Um. This patch doesn't "fix" anything. It just adds documentation to settings.php and a line to comment out if you're having this problem.

There's no reason to wait for the next release if you're having this problem, just add the ini_set line referenced by the patch.

adrinux’s picture

Just to confirm this approach fixes a login problem with both 5.1 an 4.7.6 on my home development box. I couldn't get beyond the login page because no cookie was being set. I think the wording in settings.php might need expanded though.

In my case I have several development sites on subdomains:
site1.example.com:8090
site2.example.com:8090
site3.example.com:8090

In this case the actual domain is set via DynDNS, with each sub domain setup as a vhost in Apache, listening on port 8090.
From looking at the output from devel module:
sess_wrte: UPDATE sessions SET uid = 1, cache = 0, hostname = '192.168.0.1', etc

The hostname php is seeing is in fact the LAN IP address of my router, not even the IP of the machine the server is running on. I guess that's the problem with NAT :)

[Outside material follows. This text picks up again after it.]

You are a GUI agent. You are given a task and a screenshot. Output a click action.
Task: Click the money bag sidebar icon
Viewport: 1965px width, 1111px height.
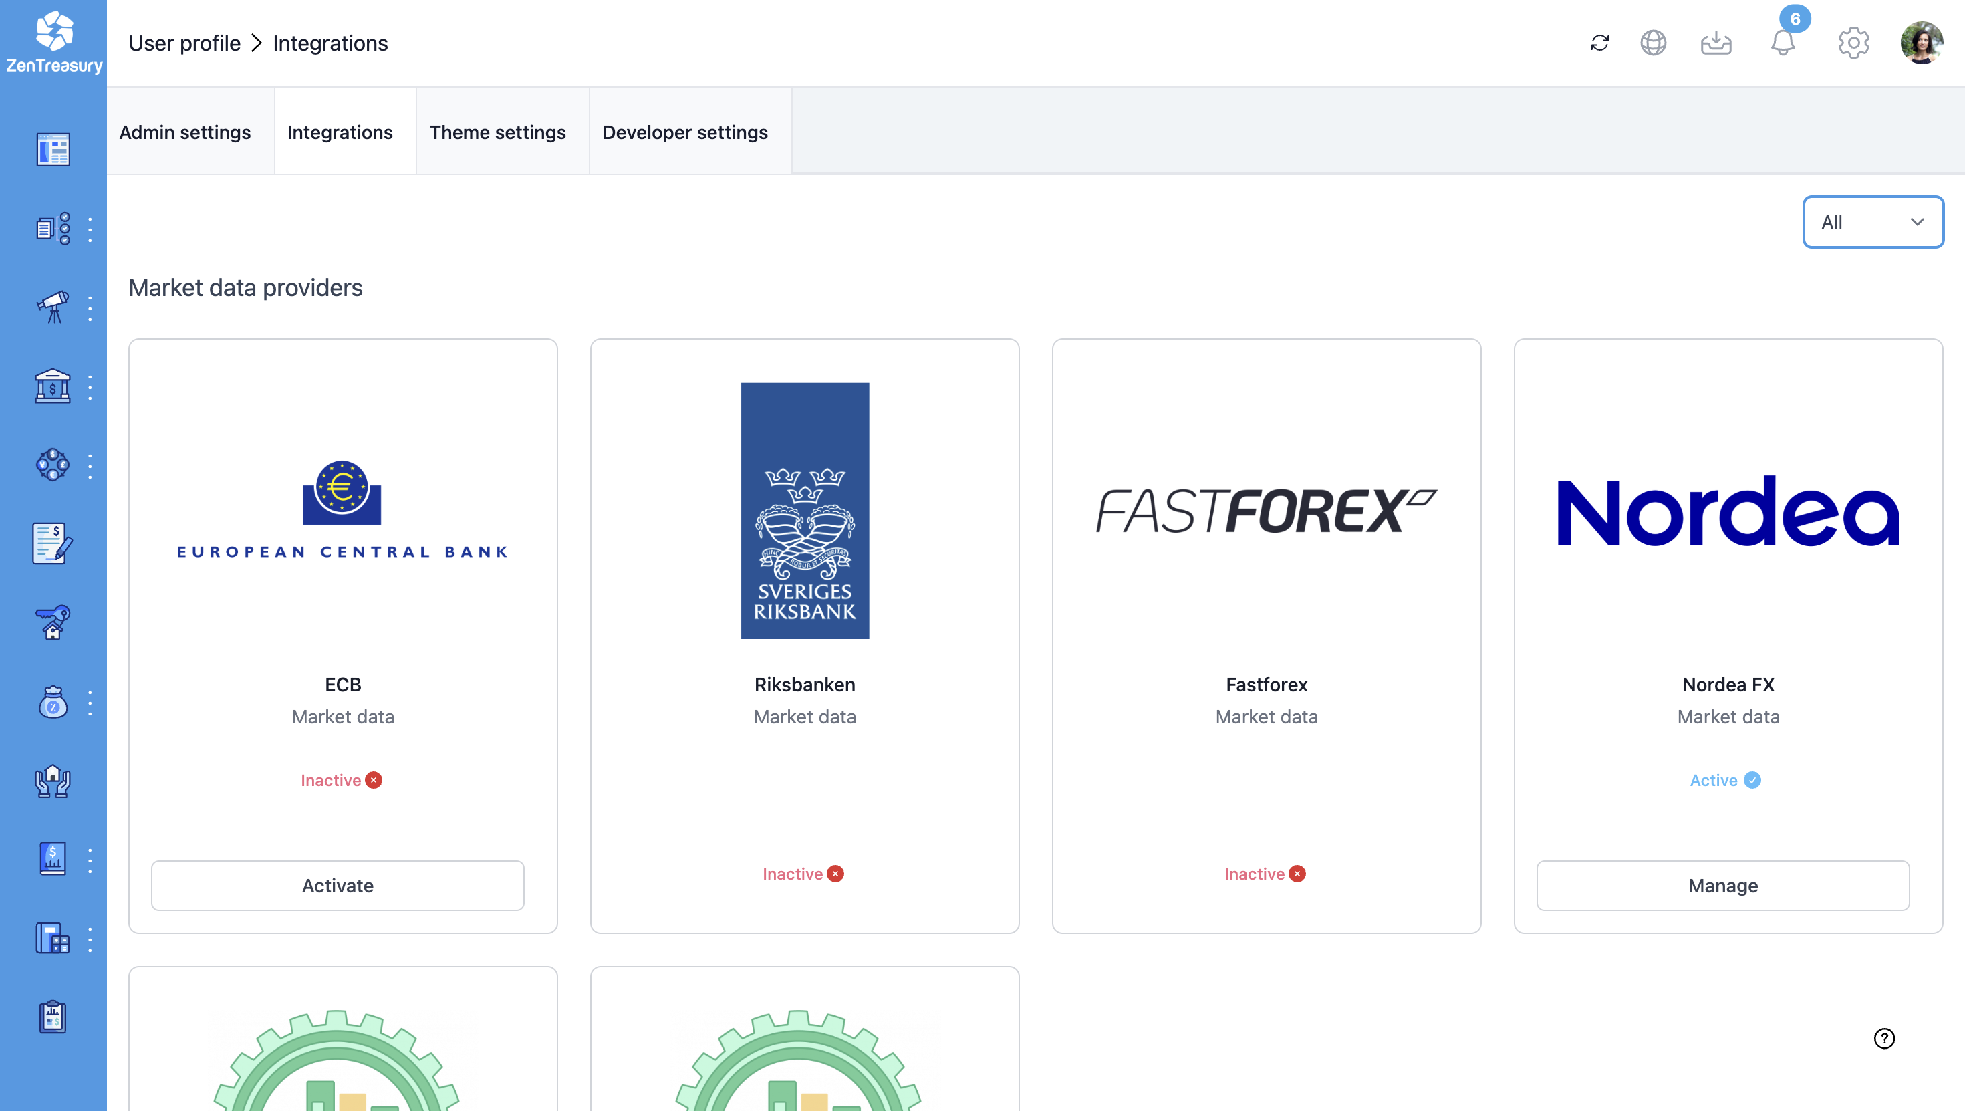pos(53,702)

Setting the cookie domain manually, as per this patch, works:
ini_set('session.cookie_domain', '.site1.example.com');
Somehow it seems odd to do it this way, with the dot before the entire domain, but it works adn AFAIK it's to standard.

Hope this is helpful to someone.

Server info:
Apache/2.2.3 (Debian etch) PHP/5.2.0-8

romale’s picture

Solution #28 also work for me. I've drupal 5.1, php 5.2, mysql 5.0 and DynDNS. After drupal installation I had "Access deny".

I added in my /srv/www/htdocs/drupal/sites/default/settings.php:
ini_set('session.cookie_domain', 'my.DynDNShostname.org');

and comment:
if (isset($_SERVER['HTTP_HOST'])) {
$domain = '.'. preg_replace('`^www.`', '', $_SERVER['HTTP_HOST']);
// Per RFC 2109, cookie domains must contain at least one dot other than the
// first. For hosts such as 'localhost', we don't set a cookie domain.
if (count(explode('.', $domain)) > 2) {
ini_set('session.cookie_domain', $domain);
}
}

no any patches.

Is it right solution?

adrinux’s picture

The patch is further up this page romale! Comment#28 was just application of this patch and manual configuration of the cookie domain - which is exactly the solution the patch describes. My comment#28 was just adding information regarding DynDNS, NAT and routers, something I hadn't seen mentioned elsewhere.

killes@www.drop.org’s picture

Status: Reviewed & tested by the community » Fixed

applied to 4.7

Anonymous’s picture

Status: Fixed » Closed (fixed)
terotil’s picture

Somehow it seems odd to do it this way, with the dot before the entire domain, but it works adn AFAIK it's to standard.

Cookie RFC says it

An explicitly specified [cookie] domain must always start with a dot.

adrinux might just have this issue too http://drupal.org/node/126340. In some situations port number ends up in cookie domain, which breaks cookies and they will never be sent back to server and so all the cookies fail and thus login fails.

JohnAlbin’s picture

Those interested in a follow-up, the most recent patch for #56357 significantly modifies the instructions added to settings.php by this issue.